Modul 3: Sexuelle Belästigung
📖 Kapitelüberblick
Überblick
Willkommen zu diesem Modul über sexuelle Belästigung. Dieses Modul wurde entwickelt, um Fachkräfte der Jugendarbeit mit Wissen, Informationen und Ressourcen auszustatten, damit sie junge Menschen über sexuelle Belästigung aufklären können. Es behandelt die Definition und Dynamiken sexueller Belästigung, die Umfelder, in denen sie auftritt, sowie Strategien zur Prävention, Intervention und Meldung. Ziel des Moduls ist es, respektvolle Beziehungen zu fördern und sichere Umgebungen in Bildungs-, sozialen und beruflichen Kontexten zu schaffen. Das Modul ist in drei Einheiten gegliedert, die jeweils einen anderen Kontext behandeln – Bildungseinrichtungen, Arbeitsplatz und allgemeine gesellschaftliche Kontexte. Außerdem finden Sie interaktive Werkzeuge und herunterladbare Materialien für den Einsatz in Gruppen- oder Unterrichtssituationen.
Lernziele des Kapitels
Lernziele des Kapitels Am Ende dieses Moduls werden Sie in der Lage sein:
🧷 Einheit 1: Sexuelle Belästigung verstehen
Definition und zentrale Merkmale
Sexuelle Belästigung ist eine weit verbreitete Form geschlechtsspezifischer Gewalt, die Menschen sowohl im öffentlichen als auch im privaten Raum betrifft, darunter Bildungseinrichtungen, Arbeitsplätze und Online-Umgebungen. Sie bezeichnet jedes unerwünschte sexuelle Verhalten, das die Würde einer Person verletzt oder ein feindliches, einschüchterndes, demütigendes oder beleidigendes Umfeld schafft.
Entscheidend ist, dass der maßgebliche Faktor die Wirkung auf die betroffene Person ist – nicht die Absicht der belästigenden Person. Eine Bemerkung oder Handlung mag von manchen als harmlos oder „nur ein Flirt“ abgetan werden; wenn sie jedoch von der betroffenen Person als unerwünscht wahrgenommen wird und Unsicherheit, Erniedrigung oder Unbehagen auslöst, kann sie als Belästigung gelten.
Sexuelle Belästigung kann zwischen Personen unterschiedlichen oder gleichen Geschlechts stattfinden und sowohl zwischen Gleichgestellten als auch zwischen Personen in Über- oder Unterordnungsverhältnissen auftreten. Grundsätzlich kann jede Person betroffen sein, jedoch zeigen Studien, dass Frauen, Mädchen, LGBTIQA+-Personen und Menschen aus marginalisierten Gruppen aufgrund sich überschneidender Ungleichheiten und sozialer Normen überproportional betroffen sind.
Sexuelle Belästigung tritt selten isoliert auf. Sie ist häufig Ausdruck tieferliegender Machtungleichgewichte und struktureller Ungleichheiten, bei denen die belästigende Person Dominanz oder Einfluss nutzt, um Kontrolle auszuüben. In solchen Kontexten fühlen sich Betroffene oft unter Druck, zu schweigen – aus Angst vor beruflichen Nachteilen, Rufschädigung oder sozialer Ausgrenzung.

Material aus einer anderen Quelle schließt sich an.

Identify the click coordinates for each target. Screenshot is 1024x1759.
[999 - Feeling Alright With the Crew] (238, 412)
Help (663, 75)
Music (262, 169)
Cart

Das Erkennen sexueller Belästigung ist der erste Schritt zu ihrer Prävention. Bildung und Sensibilisierung befähigen Menschen – insbesondere junge Menschen – unangemessenes Verhalten zu erkennen, ihre Rechte zu verstehen und zu handeln, wenn Grenzen überschritten werden. Diese Einheit vermittelt grundlegendes Wissen, um sexuelle Belästigung im Alltag zu erkennen, anzusprechen und zu verhindern.
Sexuelle Belästigung kann explizit oder subtil, verbal oder nonverbal sein und umfasst unter anderem:
Sie kann zwischen Gleichgestellten oder über Hierarchieebenen hinweg auftreten (z. B. Lehrkraft–Schüler/in, Arbeitgeber/in–Praktikant/in) und betrifft alle Geschlechter, wobei Frauen und genderdiverse Personen überproportional betroffen sind. Entscheidend ist die Wahrnehmung und Wirkung auf die betroffene Person – nicht die Absicht der belästigenden Person.
Sexuelle Belästigung entsteht häufig in Kontexten mit Machtungleichgewichten, etwa zwischen Arbeitgeber/innen und Beschäftigten, Lehrkräften und Schüler/innen oder älteren und jüngeren Gleichaltrigen. Der Missbrauch von Macht kann offen erfolgen, etwa durch die Androhung, Chancen zu verweigern, wenn sexuelle Forderungen nicht erfüllt werden, oder subtil durch Manipulation, Nötigung oder Kontrolle.
Das Verständnis dieser Dynamiken hilft dabei, Situationen zu erkennen, in denen Einwilligung untergraben wird oder sich Personen nicht in der Lage fühlen, sich zu äußern. Machtungleichgewichte schrecken häufig von einer Meldung ab – aus Angst vor Vergeltung, Unglauben oder Rufschädigung.
Sexuelle Belästigung ist nicht nur individuelles Fehlverhalten – sie wird durch breitere soziale und kulturelle Faktoren geprägt, darunter Geschlechternormen, gesellschaftliche Einstellungen zu Sexualität und die Toleranz gegenüber Ungleichheit. Dies anzuerkennen hilft, die Ursachen von Belästigung anzugehen und kulturellen Wandel zu fördern.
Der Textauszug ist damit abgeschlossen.